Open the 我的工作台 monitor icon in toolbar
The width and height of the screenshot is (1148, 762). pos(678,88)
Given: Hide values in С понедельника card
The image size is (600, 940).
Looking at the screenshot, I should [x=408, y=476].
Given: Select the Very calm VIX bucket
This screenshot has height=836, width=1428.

..............................

# [WHAT YOU SHOULD DO]
Pull every line with the string "Given" out of the material.

# [FINISHED EXERCISE]
Given: Hide values in С понедельника card
Given: Select the Very calm VIX bucket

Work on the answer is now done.